* To do *
Begin with the line containing "Focus the Source (Country) input field" and reproduce it and all later lines exactly, through the last line of the records. Add nothing else.

Collected data entries:
────────
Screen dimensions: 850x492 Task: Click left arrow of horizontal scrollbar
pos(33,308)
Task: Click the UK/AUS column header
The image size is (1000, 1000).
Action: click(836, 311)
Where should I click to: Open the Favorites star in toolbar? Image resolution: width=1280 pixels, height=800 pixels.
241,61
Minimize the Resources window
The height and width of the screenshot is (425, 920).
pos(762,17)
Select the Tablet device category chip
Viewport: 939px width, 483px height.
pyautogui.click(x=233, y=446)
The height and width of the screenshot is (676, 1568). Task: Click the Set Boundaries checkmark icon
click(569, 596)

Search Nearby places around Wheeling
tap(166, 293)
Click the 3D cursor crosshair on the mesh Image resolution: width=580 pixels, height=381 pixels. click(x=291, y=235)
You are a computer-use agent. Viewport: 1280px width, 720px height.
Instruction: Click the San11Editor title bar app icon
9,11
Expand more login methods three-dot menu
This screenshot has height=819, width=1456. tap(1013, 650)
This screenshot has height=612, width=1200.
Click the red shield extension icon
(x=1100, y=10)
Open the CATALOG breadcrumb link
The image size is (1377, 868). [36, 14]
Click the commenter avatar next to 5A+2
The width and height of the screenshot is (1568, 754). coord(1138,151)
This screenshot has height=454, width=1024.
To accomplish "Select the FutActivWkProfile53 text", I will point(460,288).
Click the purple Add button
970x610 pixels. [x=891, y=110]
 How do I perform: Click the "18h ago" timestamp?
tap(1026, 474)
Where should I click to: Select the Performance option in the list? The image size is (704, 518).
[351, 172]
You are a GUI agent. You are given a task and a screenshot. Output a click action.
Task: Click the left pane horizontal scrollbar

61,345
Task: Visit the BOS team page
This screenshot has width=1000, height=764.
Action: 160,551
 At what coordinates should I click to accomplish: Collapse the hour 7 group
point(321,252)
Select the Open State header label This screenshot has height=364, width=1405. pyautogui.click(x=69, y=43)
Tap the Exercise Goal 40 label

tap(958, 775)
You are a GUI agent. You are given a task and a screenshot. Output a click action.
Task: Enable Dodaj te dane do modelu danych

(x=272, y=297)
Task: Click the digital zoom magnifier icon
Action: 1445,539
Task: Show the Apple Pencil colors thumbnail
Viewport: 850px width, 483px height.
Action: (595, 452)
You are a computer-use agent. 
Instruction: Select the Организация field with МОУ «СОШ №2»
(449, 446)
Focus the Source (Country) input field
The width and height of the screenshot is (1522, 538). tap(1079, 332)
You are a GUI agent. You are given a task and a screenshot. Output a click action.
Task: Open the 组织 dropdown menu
────────
* Exercise solution *
Focus the Source (Country) input field
The width and height of the screenshot is (1522, 538). tap(1079, 332)
You are a GUI agent. You are given a task and a screenshot. Output a click action.
Task: Open the 组织 dropdown menu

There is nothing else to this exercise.